An application of conditional logistic regression and multifactor dimensionality reduction for detecting gene-gene Interactions on risk of myocardial infarction: The importance of model validation
1 Department of Biostatistics, University of Alabama at Birmingham, Birmingham, AL 35294-0022, USA
2 Section of Cardiovascular Medicine, Department of Medicine, Yale University School of Medicine, New Haven, CT 06510, USA
3 Center for Human Genetics Research, Department of Molecular Physiology and Biophysics, Vanderbilt University Medical School, Nashville, TN 37232-0700, USA
4 Section of Health Policy and Administration, Department of Epidemiology and Public Health and Robert Wood Johnson Clinical Scholars Program, Yale University School of Medicine, New Haven, CT 06510, USA
5 Yale-New Haven Hospital Center for Outcomes Research and Evaluation, New Haven, CT 06510, USA
6 Division of Preventive Medicine, Brigham and Women's Hospital, Harvard Medical School, Boston, MA 02215, USA
7 Center for Cardiovascular Disease Prevention, Brigham and Women's Hospital, Harvard Medical School, Boston, MA 02215, USA
8 Departments of Medicine and Pharmacology, Vanderbilt University Medical School, Nashville, TN 37232-0700, USA
BMC Bioinformatics 2004, 5:49 doi:10.1186/1471-2105-5-49Published: 30 April 2004
To examine interactions among the angiotensin converting enzyme (ACE) insertion/deletion, plasminogen activator inhibitor-1 (PAI-1) 4G/5G, and tissue plasminogen activator (t-PA) insertion/deletion gene polymorphisms on risk of myocardial infarction using data from 343 matched case-control pairs from the Physicians Health Study. We examined the data using both conditional logistic regression and the multifactor dimensionality reduction (MDR) method.

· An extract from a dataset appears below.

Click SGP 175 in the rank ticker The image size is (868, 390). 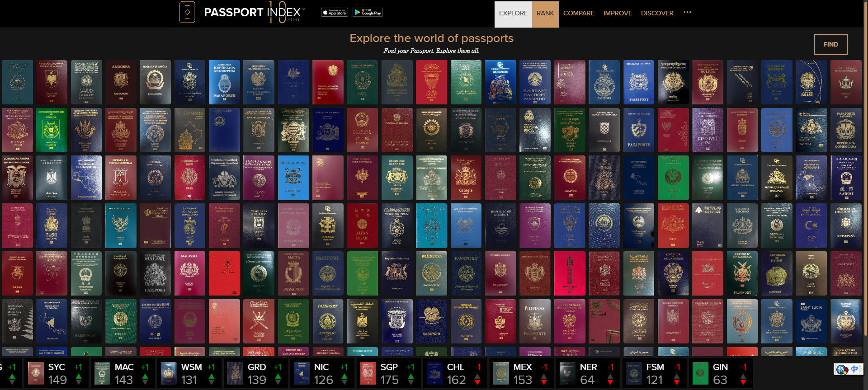pyautogui.click(x=389, y=374)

One advantage of the MDR method is that it provides an internal prediction error for validation. We summarize our use of this internal prediction error for model validation.

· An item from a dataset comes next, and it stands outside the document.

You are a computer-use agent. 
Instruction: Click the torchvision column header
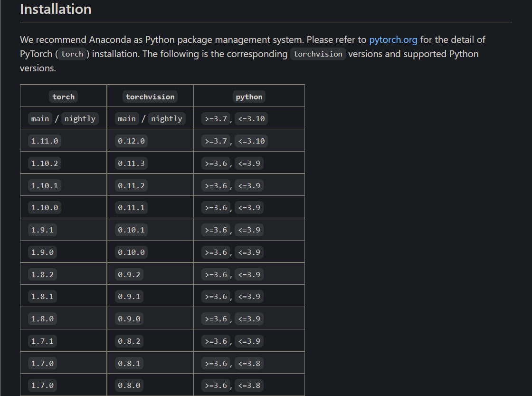pos(150,97)
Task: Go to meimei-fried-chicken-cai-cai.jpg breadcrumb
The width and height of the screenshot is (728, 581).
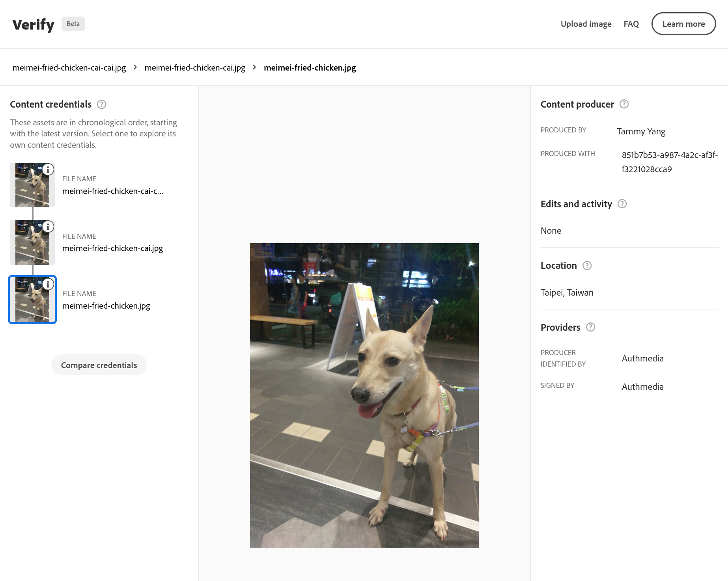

The overall results for the two methods were consistent, with both suggesting an interaction between the ACE I/D and PAI-1 4G/5G polymorphisms. However, using ten-fold cross validation, the 46% prediction error for the final MDR model was not significantly lower than that expected by chance.

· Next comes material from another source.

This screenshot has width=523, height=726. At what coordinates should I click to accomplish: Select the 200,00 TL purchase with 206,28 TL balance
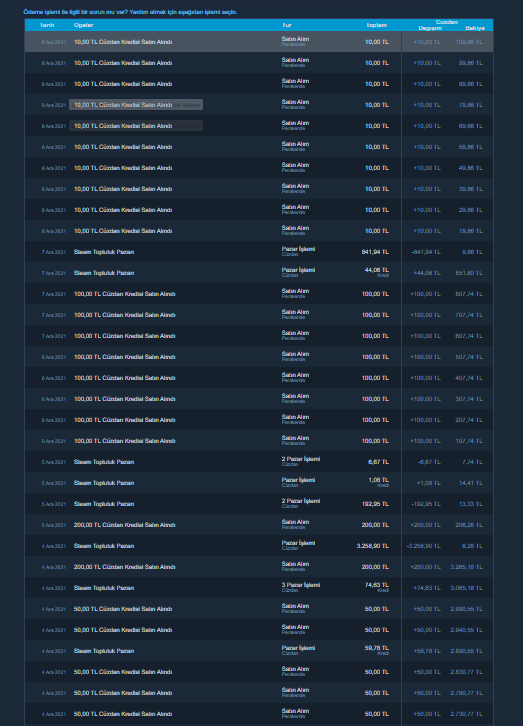(259, 525)
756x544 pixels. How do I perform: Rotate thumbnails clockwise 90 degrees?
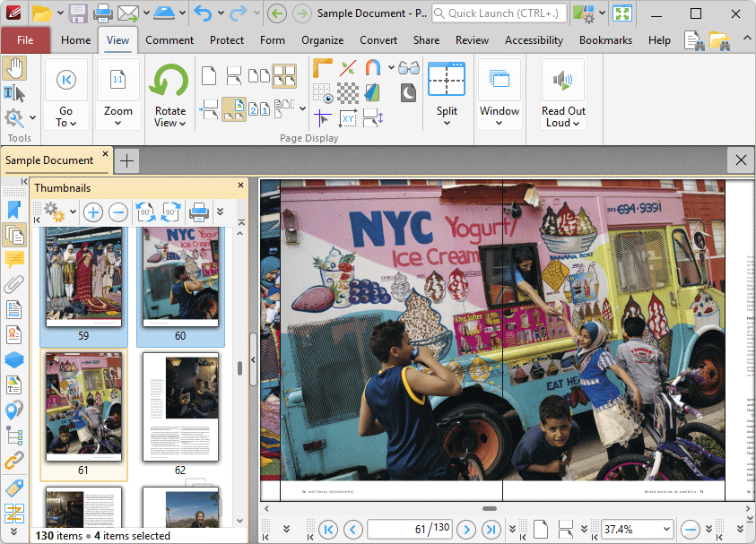(171, 212)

The significant interaction initially observed does not validate and may represent a type I error. As data-driven analytic methods continue to be developed and used to examine complex genetic interactions, it will become increasingly important to stress model validation in order to ensure that significant effects represent true relationships rather than chance findings.